Thursday, September 24, 2015

Beer Trading is an Ass Blast

I like to trade beer, I really do. I like to try things I can't get near me, and I like to get some beer to other people that can't get it. That being said the whole thing is about 98% an ass blast.

There is always some hyped beer that someone is trying to trade just to blast you. It all goes something, like this.

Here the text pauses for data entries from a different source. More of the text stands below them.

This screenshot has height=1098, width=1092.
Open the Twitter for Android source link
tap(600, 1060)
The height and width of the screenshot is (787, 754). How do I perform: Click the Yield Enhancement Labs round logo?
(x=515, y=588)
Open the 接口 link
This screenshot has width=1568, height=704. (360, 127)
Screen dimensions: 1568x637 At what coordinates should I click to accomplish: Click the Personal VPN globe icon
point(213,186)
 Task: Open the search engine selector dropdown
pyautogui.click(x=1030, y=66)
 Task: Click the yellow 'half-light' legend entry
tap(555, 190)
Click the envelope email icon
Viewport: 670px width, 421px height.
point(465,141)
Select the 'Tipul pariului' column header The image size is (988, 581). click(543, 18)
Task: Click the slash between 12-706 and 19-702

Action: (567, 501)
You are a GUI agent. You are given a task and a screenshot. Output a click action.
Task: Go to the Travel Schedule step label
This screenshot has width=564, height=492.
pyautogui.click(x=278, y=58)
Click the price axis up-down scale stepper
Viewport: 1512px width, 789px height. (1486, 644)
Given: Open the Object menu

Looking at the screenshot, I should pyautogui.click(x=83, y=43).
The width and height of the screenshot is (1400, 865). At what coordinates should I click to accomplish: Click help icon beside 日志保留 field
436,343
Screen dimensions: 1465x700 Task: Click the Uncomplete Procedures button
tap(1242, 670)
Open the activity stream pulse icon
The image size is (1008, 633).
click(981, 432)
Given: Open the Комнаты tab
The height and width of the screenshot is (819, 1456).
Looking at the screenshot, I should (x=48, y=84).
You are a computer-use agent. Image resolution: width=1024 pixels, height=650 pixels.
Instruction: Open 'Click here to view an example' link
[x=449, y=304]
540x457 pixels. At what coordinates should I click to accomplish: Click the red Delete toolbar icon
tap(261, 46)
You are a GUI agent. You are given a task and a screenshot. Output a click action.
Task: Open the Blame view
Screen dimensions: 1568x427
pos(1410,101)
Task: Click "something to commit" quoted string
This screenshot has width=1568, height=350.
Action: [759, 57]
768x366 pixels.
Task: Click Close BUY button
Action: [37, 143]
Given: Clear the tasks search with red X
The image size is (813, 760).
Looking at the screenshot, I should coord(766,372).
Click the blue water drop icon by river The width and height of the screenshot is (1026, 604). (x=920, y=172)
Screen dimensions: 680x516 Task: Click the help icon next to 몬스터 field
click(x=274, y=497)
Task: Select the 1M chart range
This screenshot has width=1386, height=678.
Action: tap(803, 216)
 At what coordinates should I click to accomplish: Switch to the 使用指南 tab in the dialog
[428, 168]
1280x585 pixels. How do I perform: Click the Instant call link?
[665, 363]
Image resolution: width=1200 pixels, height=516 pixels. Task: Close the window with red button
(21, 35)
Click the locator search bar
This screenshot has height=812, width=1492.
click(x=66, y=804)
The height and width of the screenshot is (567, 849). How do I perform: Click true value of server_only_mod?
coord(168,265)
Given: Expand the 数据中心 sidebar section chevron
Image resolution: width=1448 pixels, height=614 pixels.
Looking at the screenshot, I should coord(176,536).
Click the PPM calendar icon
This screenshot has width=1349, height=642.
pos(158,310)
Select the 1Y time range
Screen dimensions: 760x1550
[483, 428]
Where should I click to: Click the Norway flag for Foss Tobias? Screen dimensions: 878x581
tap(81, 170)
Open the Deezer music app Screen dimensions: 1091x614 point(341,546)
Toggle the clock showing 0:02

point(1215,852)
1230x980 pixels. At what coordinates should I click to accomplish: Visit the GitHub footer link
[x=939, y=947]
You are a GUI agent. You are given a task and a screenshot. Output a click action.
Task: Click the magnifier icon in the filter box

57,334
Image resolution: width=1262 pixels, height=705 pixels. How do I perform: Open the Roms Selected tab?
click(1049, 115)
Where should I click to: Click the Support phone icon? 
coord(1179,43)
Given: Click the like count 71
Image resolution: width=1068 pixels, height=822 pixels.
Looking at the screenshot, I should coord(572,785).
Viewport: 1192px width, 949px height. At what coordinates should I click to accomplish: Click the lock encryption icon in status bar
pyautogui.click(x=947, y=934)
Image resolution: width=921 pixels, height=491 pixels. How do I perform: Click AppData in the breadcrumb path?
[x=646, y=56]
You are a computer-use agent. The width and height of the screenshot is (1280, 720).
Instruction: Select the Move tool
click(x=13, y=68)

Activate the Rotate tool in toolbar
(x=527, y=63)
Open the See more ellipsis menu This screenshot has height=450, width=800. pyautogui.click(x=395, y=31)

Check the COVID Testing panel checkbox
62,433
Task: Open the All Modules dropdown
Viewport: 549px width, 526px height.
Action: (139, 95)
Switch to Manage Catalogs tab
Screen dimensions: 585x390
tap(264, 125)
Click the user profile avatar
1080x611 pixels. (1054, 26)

  1. Find out local brewery is releasing barrel aged stout or a sour (if the sour has peaches/nectarines in it, no need to hype, the hype will come), and begin to hype all other beers from said brewery. Terrible IPA becomes really solid, their Brown Ale is out of this world.
  2. UNTAPPD 5 STARS ENGAGE (note this is where you must get your friends to do the same)
  3. Hype release on popular beer forums.
  4. Post pictures of you drinking said beer, maybe even with the glass you have no intention of ever using again. Beerporn threads work best. You may also take a picture of you drinking this at the brewery and mentioning how it is truly...the perfect beer.
    1. At this point you can also toss in a RateBeer or BA review, but that is a lot of work
  6. FT: Your new beer ISO: Proven beer that was released 5 years ago, and had a 200 bottle release, and... you know, people love it. Ensure you mention Bottle Limit, other great beers (That you already hype) by the brewery, and how long you waited in line for said beer.
  7. Have friends jump in during discussions of trade values and have them mention they completed this trade on other forum, or have seen it done. THIS IS KEY!
  8. Argue with people on forums, how if this beer was from X Region everyone would be flipping out about it.
  9. Never drink the beer, cellar it instead, hoping you can flip a five year vertical of the beer even though the brewery will be gone in two.

See....Ass Blast.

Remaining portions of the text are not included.